• **ÜBUNGSAUFGABE**
Gib die unten stehende Passage über den Schah-Besuch in Westberlin 1967 vollständig und Zeichen für Zeichen unverändert wieder.

• **AUSGEWÄHLTE PASSAGE**
═══
Ausgabe 6 - 2005 berliner stadtzeitung
scheinschlag
 

 

Zwischen „Negermusik" und Schulungskursen

Collage: Jurij Adrian

Am 2. Juni 1967 wurde der Schah von Persien zum Staatsbesuch in Westberlin erwartet. Über dessen Terrorregime wußten wir bereits einiges. Nicht zuletzt wegen seiner Schnalle Farah Diba, die eine Heldin der Klatschpresse war. Die Leute waren genauestens darüber informiert, warum der Schah seine erste Frau, Soraya, verstoßen hatte; sie konnte keine Kinder kriegen. Aber was für ein unglaublicher Verbrecher der Schah war, wurde von den meisten ignoriert.

Am Vorabend des Staatsbesuches gab es in der Universität eine Versammlung. Ich sah und hörte Rudi Dutschke. Ein bemerkenswerter Mensch, der einen nachhaltigen Eindruck bei mir hinterließ. Er rief unverhohlen zum gewaltsamen Widerstand gegen den Schah-Besuch auf, weil wir das Recht, ja die Verpflichtung dazu hätten.
═══
• **GESPEICHERTE DATEN**
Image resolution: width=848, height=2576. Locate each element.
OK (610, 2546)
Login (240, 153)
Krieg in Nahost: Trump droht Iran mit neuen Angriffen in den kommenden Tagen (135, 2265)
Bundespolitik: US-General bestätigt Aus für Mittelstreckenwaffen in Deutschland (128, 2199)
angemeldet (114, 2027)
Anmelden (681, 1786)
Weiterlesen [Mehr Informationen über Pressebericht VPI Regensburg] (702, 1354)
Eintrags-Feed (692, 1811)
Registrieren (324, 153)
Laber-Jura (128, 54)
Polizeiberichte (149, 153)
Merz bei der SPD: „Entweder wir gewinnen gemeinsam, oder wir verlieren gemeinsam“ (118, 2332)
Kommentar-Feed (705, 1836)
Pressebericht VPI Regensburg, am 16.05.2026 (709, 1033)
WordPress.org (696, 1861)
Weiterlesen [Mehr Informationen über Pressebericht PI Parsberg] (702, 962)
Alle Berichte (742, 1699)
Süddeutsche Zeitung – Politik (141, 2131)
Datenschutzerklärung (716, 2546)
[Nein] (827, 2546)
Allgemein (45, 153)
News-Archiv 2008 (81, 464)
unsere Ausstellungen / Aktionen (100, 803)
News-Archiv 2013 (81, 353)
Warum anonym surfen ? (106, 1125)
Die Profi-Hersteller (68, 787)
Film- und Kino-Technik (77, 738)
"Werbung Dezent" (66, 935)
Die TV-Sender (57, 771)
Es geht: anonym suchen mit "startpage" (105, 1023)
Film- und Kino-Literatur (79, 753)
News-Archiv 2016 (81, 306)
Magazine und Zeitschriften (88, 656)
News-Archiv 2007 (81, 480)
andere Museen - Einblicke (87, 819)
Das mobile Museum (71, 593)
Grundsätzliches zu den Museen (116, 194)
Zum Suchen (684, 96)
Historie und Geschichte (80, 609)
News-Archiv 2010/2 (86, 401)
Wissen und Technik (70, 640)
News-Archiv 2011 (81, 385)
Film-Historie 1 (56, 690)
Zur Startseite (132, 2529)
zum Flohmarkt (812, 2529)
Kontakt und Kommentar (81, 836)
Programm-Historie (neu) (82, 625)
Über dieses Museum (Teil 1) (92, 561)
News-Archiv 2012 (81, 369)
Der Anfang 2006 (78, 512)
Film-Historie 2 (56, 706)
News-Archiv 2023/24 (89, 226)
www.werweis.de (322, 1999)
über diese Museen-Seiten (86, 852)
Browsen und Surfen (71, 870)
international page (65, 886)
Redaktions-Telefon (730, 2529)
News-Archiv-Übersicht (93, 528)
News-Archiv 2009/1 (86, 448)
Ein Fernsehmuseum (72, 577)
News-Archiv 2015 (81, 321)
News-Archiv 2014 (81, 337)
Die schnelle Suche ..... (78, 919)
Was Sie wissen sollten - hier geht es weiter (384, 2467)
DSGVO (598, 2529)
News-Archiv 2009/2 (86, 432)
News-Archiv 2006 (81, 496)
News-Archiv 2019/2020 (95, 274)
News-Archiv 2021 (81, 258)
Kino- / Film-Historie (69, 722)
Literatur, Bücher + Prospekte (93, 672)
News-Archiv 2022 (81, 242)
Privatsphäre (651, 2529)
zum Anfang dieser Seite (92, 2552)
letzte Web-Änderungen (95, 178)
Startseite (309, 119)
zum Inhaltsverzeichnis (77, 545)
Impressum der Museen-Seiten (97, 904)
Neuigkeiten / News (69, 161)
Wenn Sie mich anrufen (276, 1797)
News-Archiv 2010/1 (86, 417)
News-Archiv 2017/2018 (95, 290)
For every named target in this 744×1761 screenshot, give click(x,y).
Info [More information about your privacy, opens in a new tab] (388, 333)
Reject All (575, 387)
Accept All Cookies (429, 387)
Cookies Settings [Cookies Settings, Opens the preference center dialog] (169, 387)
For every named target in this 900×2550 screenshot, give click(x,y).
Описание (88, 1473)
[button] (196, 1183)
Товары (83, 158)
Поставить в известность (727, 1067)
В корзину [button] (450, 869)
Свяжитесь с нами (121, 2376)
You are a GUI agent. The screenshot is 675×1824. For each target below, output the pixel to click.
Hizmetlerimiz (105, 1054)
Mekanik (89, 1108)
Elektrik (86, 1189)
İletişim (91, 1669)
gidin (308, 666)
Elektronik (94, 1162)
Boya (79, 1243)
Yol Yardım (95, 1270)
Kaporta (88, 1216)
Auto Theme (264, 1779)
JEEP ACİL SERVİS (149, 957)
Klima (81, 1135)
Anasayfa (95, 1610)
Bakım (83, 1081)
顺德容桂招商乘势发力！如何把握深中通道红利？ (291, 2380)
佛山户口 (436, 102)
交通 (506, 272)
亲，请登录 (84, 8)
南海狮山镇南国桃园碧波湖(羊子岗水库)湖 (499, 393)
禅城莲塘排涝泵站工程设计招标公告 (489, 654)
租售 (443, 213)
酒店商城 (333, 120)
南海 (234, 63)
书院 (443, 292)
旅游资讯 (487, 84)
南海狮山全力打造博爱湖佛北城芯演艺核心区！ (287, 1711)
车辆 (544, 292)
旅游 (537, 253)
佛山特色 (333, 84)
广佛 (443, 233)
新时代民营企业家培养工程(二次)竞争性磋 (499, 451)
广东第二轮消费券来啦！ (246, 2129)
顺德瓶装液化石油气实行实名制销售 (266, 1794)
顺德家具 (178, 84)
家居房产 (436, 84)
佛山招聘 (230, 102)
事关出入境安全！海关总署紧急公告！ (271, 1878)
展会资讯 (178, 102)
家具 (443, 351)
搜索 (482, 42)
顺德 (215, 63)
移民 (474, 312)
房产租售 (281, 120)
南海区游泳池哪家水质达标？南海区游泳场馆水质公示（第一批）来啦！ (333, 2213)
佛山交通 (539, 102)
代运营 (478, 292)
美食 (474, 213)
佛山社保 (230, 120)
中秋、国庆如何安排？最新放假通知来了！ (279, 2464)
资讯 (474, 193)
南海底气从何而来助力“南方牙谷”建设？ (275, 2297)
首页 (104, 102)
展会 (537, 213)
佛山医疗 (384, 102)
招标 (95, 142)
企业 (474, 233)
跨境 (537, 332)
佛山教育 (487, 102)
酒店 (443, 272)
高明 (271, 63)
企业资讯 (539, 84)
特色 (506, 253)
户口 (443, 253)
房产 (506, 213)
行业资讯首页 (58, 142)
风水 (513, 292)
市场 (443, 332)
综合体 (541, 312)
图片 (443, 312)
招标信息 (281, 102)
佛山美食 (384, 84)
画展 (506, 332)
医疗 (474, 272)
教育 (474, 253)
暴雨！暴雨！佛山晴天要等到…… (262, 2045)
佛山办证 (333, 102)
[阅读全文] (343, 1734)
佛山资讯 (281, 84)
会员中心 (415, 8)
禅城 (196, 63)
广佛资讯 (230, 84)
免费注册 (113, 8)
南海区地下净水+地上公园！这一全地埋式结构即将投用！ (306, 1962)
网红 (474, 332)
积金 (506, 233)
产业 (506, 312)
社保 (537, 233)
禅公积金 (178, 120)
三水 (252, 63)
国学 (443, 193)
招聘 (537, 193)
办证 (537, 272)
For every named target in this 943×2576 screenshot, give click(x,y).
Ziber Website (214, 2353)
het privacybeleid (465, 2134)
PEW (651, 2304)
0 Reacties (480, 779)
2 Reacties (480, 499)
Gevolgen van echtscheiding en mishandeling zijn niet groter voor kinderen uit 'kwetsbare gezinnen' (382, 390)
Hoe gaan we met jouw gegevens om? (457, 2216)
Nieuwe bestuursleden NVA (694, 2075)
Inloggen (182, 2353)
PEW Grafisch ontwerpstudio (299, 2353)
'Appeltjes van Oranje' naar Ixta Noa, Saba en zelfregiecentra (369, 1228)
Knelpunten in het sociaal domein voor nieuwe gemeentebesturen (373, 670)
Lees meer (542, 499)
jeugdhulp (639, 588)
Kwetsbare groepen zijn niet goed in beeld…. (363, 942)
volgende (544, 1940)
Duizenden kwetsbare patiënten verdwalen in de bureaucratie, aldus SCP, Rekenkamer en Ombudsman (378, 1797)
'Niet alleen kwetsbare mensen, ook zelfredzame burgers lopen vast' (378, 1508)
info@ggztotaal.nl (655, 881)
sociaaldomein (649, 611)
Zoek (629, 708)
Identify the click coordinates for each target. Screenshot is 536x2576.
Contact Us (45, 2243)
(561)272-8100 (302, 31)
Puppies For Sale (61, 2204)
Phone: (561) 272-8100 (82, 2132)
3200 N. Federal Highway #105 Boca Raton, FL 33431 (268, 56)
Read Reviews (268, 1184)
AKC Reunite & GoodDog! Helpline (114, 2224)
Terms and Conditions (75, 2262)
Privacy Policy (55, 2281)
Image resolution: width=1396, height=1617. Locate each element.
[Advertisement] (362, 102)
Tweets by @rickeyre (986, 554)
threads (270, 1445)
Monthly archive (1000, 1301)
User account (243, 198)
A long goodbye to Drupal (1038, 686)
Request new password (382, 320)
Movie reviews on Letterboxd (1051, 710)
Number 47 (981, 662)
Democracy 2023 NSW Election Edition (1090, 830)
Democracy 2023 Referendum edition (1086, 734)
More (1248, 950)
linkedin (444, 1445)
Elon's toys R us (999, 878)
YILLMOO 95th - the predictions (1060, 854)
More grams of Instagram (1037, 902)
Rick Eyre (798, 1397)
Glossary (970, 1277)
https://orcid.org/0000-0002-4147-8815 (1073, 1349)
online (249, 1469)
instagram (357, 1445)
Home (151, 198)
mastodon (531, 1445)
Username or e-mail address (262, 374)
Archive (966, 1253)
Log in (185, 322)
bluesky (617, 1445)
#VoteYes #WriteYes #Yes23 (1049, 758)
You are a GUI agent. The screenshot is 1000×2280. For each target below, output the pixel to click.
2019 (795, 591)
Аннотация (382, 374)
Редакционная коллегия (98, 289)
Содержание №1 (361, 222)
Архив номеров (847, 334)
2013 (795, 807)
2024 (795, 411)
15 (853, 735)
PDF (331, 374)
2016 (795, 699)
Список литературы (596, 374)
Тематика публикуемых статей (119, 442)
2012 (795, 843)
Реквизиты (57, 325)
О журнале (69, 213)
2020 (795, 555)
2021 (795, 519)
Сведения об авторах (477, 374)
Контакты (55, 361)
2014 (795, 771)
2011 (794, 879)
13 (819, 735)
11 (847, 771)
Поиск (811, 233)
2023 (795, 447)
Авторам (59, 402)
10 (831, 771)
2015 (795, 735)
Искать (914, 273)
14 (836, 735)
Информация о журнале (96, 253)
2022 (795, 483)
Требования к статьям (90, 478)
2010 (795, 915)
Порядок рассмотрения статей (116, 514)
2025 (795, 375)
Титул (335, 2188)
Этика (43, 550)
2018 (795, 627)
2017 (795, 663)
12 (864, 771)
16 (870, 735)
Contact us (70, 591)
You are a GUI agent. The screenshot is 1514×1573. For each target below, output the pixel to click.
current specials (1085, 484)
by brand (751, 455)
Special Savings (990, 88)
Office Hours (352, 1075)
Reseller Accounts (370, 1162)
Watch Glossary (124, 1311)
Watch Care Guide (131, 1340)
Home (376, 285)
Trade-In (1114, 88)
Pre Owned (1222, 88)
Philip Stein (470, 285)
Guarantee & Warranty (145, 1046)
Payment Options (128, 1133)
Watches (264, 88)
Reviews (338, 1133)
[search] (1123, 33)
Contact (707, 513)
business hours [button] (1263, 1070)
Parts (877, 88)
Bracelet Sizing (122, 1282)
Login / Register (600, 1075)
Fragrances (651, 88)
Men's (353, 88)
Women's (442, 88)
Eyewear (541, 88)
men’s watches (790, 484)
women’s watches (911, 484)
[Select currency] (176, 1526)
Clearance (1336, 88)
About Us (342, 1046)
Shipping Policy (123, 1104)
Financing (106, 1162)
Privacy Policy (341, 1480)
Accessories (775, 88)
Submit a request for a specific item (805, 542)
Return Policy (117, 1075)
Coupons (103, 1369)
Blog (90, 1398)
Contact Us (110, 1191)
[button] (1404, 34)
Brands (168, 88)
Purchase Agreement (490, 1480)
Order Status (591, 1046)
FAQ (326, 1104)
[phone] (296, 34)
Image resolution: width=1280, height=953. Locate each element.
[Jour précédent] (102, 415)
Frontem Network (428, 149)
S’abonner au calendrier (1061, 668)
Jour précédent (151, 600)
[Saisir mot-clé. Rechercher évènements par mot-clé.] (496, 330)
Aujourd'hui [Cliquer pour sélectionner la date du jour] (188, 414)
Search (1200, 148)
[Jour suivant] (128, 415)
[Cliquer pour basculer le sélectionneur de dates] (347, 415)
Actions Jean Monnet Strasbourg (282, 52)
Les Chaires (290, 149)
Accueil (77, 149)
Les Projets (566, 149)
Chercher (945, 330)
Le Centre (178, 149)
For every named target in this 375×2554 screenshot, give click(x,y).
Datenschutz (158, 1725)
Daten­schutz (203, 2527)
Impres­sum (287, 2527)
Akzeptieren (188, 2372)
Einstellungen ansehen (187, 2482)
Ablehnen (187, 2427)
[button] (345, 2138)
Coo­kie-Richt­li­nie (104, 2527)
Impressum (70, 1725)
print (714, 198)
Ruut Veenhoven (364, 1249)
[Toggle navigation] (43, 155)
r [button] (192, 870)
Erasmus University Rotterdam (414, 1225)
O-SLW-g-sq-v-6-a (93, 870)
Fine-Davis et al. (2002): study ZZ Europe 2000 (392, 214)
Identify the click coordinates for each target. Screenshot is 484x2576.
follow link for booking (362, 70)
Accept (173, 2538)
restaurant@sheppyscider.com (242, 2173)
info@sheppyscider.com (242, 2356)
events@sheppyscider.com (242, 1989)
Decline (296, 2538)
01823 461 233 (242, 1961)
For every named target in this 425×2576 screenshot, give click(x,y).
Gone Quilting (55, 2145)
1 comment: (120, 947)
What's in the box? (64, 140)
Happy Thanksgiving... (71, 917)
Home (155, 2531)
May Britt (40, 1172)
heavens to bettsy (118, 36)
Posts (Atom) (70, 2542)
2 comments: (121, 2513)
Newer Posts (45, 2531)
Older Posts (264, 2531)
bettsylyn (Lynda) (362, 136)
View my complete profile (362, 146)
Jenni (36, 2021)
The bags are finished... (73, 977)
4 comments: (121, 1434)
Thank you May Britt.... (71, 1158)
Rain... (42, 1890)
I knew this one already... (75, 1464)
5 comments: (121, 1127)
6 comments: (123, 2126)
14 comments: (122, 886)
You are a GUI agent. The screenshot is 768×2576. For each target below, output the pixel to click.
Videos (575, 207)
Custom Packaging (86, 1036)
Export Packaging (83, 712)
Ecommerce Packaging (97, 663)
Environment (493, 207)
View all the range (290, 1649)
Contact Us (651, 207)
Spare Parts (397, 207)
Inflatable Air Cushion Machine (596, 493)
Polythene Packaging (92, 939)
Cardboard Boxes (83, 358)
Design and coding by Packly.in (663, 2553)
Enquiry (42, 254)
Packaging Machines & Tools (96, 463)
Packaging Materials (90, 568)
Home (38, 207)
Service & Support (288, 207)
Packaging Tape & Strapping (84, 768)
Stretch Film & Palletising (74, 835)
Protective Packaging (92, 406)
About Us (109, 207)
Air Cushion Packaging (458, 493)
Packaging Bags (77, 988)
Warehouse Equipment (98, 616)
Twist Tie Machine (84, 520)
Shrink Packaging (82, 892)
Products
═══
• **KORREKTE AUSGABE**
Ausgabe 6 - 2005 berliner stadtzeitung
scheinschlag
 

 

Zwischen „Negermusik" und Schulungskursen

Collage: Jurij Adrian

Am 2. Juni 1967 wurde der Schah von Persien zum Staatsbesuch in Westberlin erwartet. Über dessen Terrorregime wußten wir bereits einiges. Nicht zuletzt wegen seiner Schnalle Farah Diba, die eine Heldin der Klatschpresse war. Die Leute waren genauestens darüber informiert, warum der Schah seine erste Frau, Soraya, verstoßen hatte; sie konnte keine Kinder kriegen. Aber was für ein unglaublicher Verbrecher der Schah war, wurde von den meisten ignoriert.

Am Vorabend des Staatsbesuches gab es in der Universität eine Versammlung. Ich sah und hörte Rudi Dutschke. Ein bemerkenswerter Mensch, der einen nachhaltigen Eindruck bei mir hinterließ. Er rief unverhohlen zum gewaltsamen Widerstand gegen den Schah-Besuch auf, weil wir das Recht, ja die Verpflichtung dazu hätten.